Table 1. Volume and completion of the different aspects of primary biodiversity information accessible through GBIF.ES.
Feature | Value (%) |
data resources | 139 |
records | 5,166,998 |
records with coordinates | 3,769,746 (72.96) |
records with country | 5,053,060 (97.79) |
records with year | 3,130,867 (60.59) |
records with date | 2,278,819 (44.1) |
records with kingdom | 4,793,406 (92.77) |
records with taxonomy | 4,462,555 (86.37) |
records with data type | 5,166,998 (100) |
The degree to which records contain complete PBD-related information varied (figure 1). One third of data resources lacked entirely coordinates while another third had all records complete. Complete date references (year+month+day) were fully recorded in 40% of data sources, but there were about 20 resources which did not report fully-qualified dates. However, locality and year were routinely present. On the other hand, most records had their country, year, and kingdom fields filled (table 1).
Fourteen resources (10%) accounted for 75% of the records (figure 2): Anthos-Sistema de Información de las plantas de España (Fundación Biodiversidad, Real Jardín Botánico-CSIC); SIVIM-Sistema de Información de la vegetación Ibérica y Macaronésica; Cartografía de vegetación a escala de detalle 1∶10.000 de la masa forestal de Andalucía; Inventario Nacional de Biodiversidad 2007: Aves (Ministerio de Medio Ambiente, y Medio Rural y Marino. Dirección General de Medio Natural y Política Forestal); Vascular Plant Herbarium (MA, Real Jardín Botánico, Madrid); Banco de Datos de la Biodiversidad de la Comunitat Valenciana; MNCN-ICTIO (Museo Nacional de Ciencias Naturales, Madrid); Herbario SALA (Universidad de Salamanca); Catálogo Florístico Histórico de Navarra (Gobierno de Navarra); Inventario Nacional de Biodiversidad 2007: Mamíferos (Ministerio de Medio Ambiente, y Medio Rural y Marino. Dirección General de Medio Natural y Política Forestal); CEUA, Instituto de Investigación CIBIO (Universidad de Alicante); Herbario SEV (Universidad de Sevilla); MA-Fungi (Real Jardín Botánico, Madrid); and Flora Mycologica Iberica.
The ranked log of data records in resources showed a relatively flat Whittaker plot (figure 3), suggesting low dominance (Simpson’s D = 0.08; Shannon’s H’ = 3.29). None of the four classical distribution models (geometric, logarithmic, log-normal, or McArthur’s broken stick) could be successfully fitted to the data.

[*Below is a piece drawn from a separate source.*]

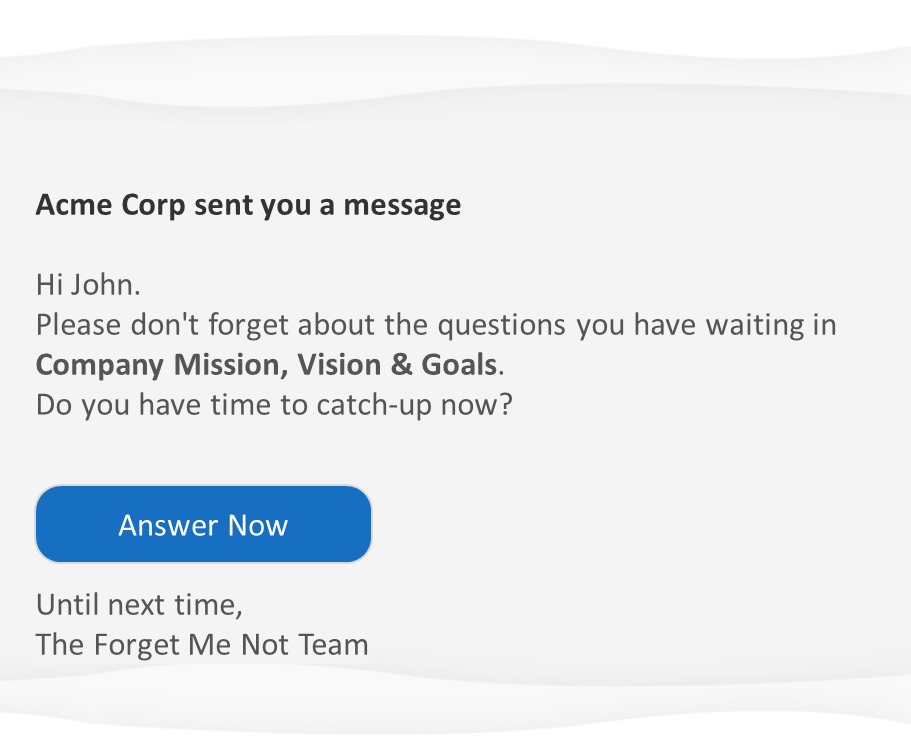The image size is (911, 754).
Task: Select "The Forget Me Not Team" signature
Action: coord(202,645)
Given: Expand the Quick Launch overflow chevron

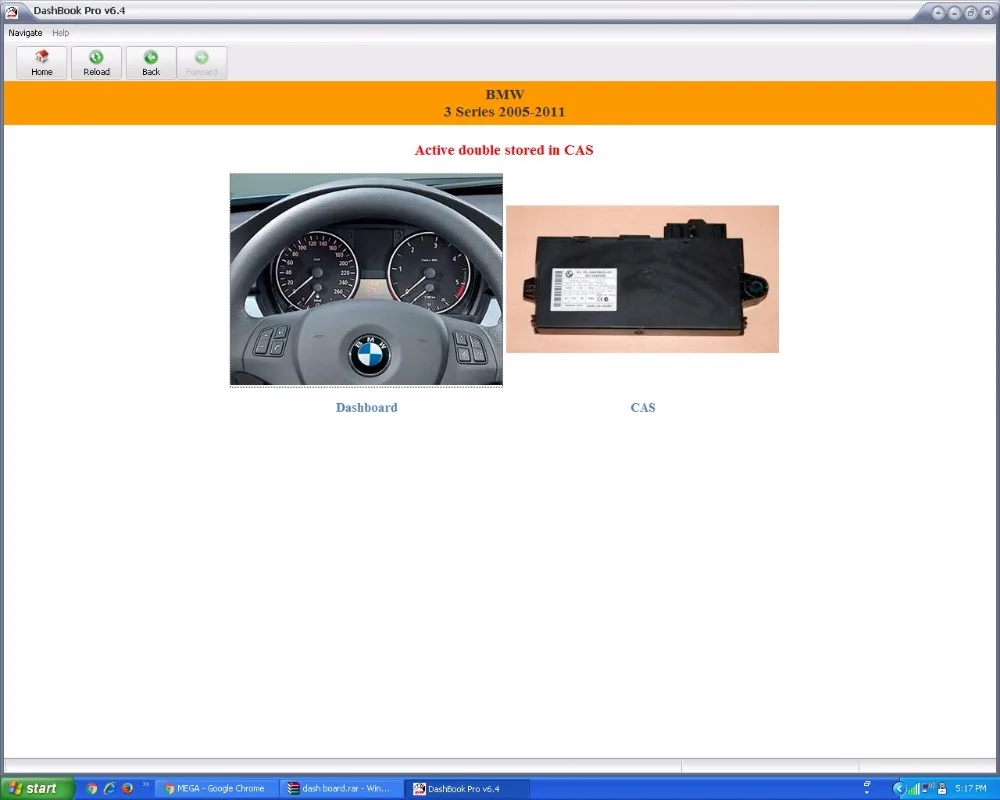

Specimen-based data represented an estimated 40% of the records by the end of 2011, while observations accounted for about 38%. Information on the basis of record was lacking for most of the remaining 22%, except for about 0.2% of living specimens (tissues and germplasm). However, the observation-based data had been steadily increasing over successive versions of the database, while specimen-based data had grown comparatively less (figure 4). A few data publishers had incorporated vast amounts of data which had not been declared as belonging to one or the other category, although it was assumed that most of these new datasets were recording observations or compiling observations from other sources. Therefore, the proportion of observational data in the publisher could potentially have grown from less than 8% in 2008 to more than 60% in 2011.
Geospatial Information
Most records published through GBIF.ES were recorded in the Iberian Peninsula and Macaronesia, with 87.9% of the records declaring ‘ES’ (Spain) as country of collection. Records providing coordinates represented 73% (3.77 million, table 1) of the datasets, and are projected in figure 5. There was also a significant number of records coming from Central and South America, Europe and the Mediterranean, Western Sahara, and Equatorial Guinea. The centroid for records declaring coordinates was at N 39.392, W 3.584, not surprisingly fairly close (80 km) to the Iberia Peninsula geographical centroid. The distribution of records according to the distance to this centroid was clearly bimodal on a log-log scale (figure 6), with most records located within peninsular Spain and a second block between 5000 and 8000 NM from the centroid.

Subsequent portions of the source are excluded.